__Study material__.
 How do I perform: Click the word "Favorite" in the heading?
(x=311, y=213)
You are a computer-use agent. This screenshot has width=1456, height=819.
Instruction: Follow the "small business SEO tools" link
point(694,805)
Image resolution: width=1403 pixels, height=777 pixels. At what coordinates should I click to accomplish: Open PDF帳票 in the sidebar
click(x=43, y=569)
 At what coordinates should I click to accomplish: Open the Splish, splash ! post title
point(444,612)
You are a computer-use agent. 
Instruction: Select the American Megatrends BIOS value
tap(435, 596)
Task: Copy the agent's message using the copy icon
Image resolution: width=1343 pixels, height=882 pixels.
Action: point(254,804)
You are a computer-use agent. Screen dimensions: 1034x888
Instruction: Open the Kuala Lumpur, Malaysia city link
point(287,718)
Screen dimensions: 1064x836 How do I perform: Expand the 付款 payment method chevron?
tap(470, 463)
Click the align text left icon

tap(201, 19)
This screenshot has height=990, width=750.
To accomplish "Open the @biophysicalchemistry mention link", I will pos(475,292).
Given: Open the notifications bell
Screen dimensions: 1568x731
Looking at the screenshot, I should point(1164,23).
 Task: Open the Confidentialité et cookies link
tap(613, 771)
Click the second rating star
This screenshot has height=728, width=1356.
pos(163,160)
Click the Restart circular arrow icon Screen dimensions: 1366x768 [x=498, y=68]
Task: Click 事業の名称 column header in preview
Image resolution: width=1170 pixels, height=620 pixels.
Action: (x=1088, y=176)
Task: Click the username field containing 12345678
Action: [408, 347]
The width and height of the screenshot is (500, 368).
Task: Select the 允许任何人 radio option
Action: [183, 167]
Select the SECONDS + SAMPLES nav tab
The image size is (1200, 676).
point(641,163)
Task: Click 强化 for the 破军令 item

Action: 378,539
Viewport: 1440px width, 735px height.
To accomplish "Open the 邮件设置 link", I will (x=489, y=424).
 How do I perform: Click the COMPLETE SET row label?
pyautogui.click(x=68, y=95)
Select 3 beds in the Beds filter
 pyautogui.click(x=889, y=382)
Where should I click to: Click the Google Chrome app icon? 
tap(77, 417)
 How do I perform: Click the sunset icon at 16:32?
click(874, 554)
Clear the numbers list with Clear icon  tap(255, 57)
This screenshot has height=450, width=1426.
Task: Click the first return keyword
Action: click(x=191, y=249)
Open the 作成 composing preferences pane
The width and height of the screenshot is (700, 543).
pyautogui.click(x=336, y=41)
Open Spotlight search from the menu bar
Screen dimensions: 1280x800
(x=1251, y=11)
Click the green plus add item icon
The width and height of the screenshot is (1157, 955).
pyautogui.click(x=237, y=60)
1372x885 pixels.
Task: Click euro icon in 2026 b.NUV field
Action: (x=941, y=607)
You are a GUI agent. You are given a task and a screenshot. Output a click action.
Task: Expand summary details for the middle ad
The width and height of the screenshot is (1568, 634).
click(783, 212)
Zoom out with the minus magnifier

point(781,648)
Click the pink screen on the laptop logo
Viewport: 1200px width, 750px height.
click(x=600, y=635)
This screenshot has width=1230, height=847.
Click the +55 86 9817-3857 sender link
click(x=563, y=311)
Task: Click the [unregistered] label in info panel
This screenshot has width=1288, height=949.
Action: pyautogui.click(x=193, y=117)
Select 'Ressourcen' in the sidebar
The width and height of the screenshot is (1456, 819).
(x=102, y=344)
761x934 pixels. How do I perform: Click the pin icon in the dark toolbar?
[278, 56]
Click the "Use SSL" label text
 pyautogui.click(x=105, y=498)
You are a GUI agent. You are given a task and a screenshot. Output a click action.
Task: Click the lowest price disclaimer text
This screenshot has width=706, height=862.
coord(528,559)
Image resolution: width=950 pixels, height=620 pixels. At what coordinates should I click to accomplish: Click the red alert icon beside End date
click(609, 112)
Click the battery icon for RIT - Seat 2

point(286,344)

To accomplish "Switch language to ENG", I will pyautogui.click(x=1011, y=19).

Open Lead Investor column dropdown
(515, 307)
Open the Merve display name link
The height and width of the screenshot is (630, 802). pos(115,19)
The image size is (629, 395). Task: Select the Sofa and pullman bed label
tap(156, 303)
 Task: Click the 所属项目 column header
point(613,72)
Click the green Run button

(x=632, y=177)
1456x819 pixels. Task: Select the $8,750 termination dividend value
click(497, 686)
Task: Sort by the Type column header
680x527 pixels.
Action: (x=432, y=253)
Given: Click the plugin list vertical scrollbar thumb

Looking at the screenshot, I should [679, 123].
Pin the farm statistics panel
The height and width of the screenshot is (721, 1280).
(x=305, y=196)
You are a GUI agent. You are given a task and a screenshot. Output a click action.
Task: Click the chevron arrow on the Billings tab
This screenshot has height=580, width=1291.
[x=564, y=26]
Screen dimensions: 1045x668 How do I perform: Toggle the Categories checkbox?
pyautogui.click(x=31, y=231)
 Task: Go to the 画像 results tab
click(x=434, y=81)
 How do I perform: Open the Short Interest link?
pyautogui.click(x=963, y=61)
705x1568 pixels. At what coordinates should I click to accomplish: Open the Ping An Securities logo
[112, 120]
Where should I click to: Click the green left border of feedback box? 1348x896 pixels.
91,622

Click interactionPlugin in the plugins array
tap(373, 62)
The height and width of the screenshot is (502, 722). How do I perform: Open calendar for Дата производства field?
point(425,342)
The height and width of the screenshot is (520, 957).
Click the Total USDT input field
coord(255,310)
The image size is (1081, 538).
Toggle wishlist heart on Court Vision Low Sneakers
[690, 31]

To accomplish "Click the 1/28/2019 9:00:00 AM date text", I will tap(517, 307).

__Action item__. From the data above, reproduce word for word the lines running from the line with "How do I perform: Click the COMPLETE" to the line with "Open the 作成 composing preferences pane", ends included.

__Solution for this task__.
 How do I perform: Click the COMPLETE SET row label?
pyautogui.click(x=68, y=95)
Select 3 beds in the Beds filter
 pyautogui.click(x=889, y=382)
Where should I click to: Click the Google Chrome app icon? 
tap(77, 417)
 How do I perform: Click the sunset icon at 16:32?
click(874, 554)
Clear the numbers list with Clear icon  tap(255, 57)
This screenshot has height=450, width=1426.
Task: Click the first return keyword
Action: click(x=191, y=249)
Open the 作成 composing preferences pane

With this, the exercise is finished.